Muriel Lucas wants you to watch something new.
“I’m always just looking for something different [to show],” the Portland-based cinephile and event organizer said. “Something…that speaks to people, that they may never have seen before.”
Lucas is the creator of Church of Film, an ongoing film screening event that is currently presenting at the Clinton Street Theater. Church of Film presents movies that strongly feature the uncanny and the bizarre, elements of the supernatural, the occult, counter-cultural romances and other avant-garde themes. Many of the movies shown represent voices from marginalized perspectives—voices which the industry distribution system may have overlooked.

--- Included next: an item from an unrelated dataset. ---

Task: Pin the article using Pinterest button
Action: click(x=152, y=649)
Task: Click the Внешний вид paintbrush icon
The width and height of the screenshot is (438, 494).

“[I] look for cinema that has been overlooked, pushed to the side,” Lucas said. “Global cinema, political cinema, arthouse cinema…things that have been overlooked by the distribution process.”
Church of Film spotlights these underrepresented films, and creates a space to give them the exposure that Lucas believes they deserve.
In many cases, the movies that Lucas features have been cut out or even under-produced because of distributors. Due to the nature of the film production industry, many projects simply don’t get access to funding because movie distributors refuse to agree to up-front guarantees of distribution. If the films do manage to get access to capital, they often fail to make it to a wider audience because of a lack of distributor backing. Lucas’ mission is to change this.
“I think people should be able to explore cinema for themselves, [to find] what registers for them,” Lucas said.
Church of Film offers an opportunity to do this by circumventing the established collection of classic films dictated by distribution companies, and by spotlighting film creators who have been underrepresented instead.
“I really want to break down this sort of capitalistic gate-keeping,” Lucas said. “I wanted to see more things being shown.”
Through Church of Film, Lucas hopes to expand the number of available perspectives, and challenge the stale orthodoxy of established classic movies. In Lucas’ opinion, exposing audiences to a diverse pool of perspectives and dialogues is essential to understanding film as an art form.
“Marginal cinema will expose you to other voices,” Lucas said. “If other voices are allowed to speak…things can get a lot more diverse, ideologically, intellectually, emotionally.”
Lucas’ personal drive to make Church of Film a reality comes from a longstanding love of cinema art, as well as a fascination with the borderline.
“I’ve always been sort of a person who explored margins of things, and got really involved in finding different outside things,” Lucas explained. In a way, Church of Film is Lucas’ attempt to bring these marginal discoveries to a broader audience, one that may have otherwise never encountered these perspectives.
Lucas is also heavily influenced by the Spanish Surrealist poet and artist Federico García Lorca, who created a mobile theater that travelled throughout the Spanish countryside in the 1930s, showing performances to people who otherwise would not have had access to them.
The project, called “La Barraca,” was run on an entirely volunteer basis, and existed solely to provide unconstrained access to thoughtful entertainment. In the democratic spirit of García Lorca’s theater, Church of Film makes a point of being accessible to everyone, and admission is done on a donation basis that turns no one away due to lack of funds.
Besides promoting and featuring diverse perspectives, Lucas’ goal is to create a memorable movie-going experience—one that stems from a genuine love of film.
“I wanted to break it down to the bare bones of what cinema is about,” Lucas explained. “Does the image please you?”
Church of Film is ongoing, but will have upcoming screenings from Jan. 16-19.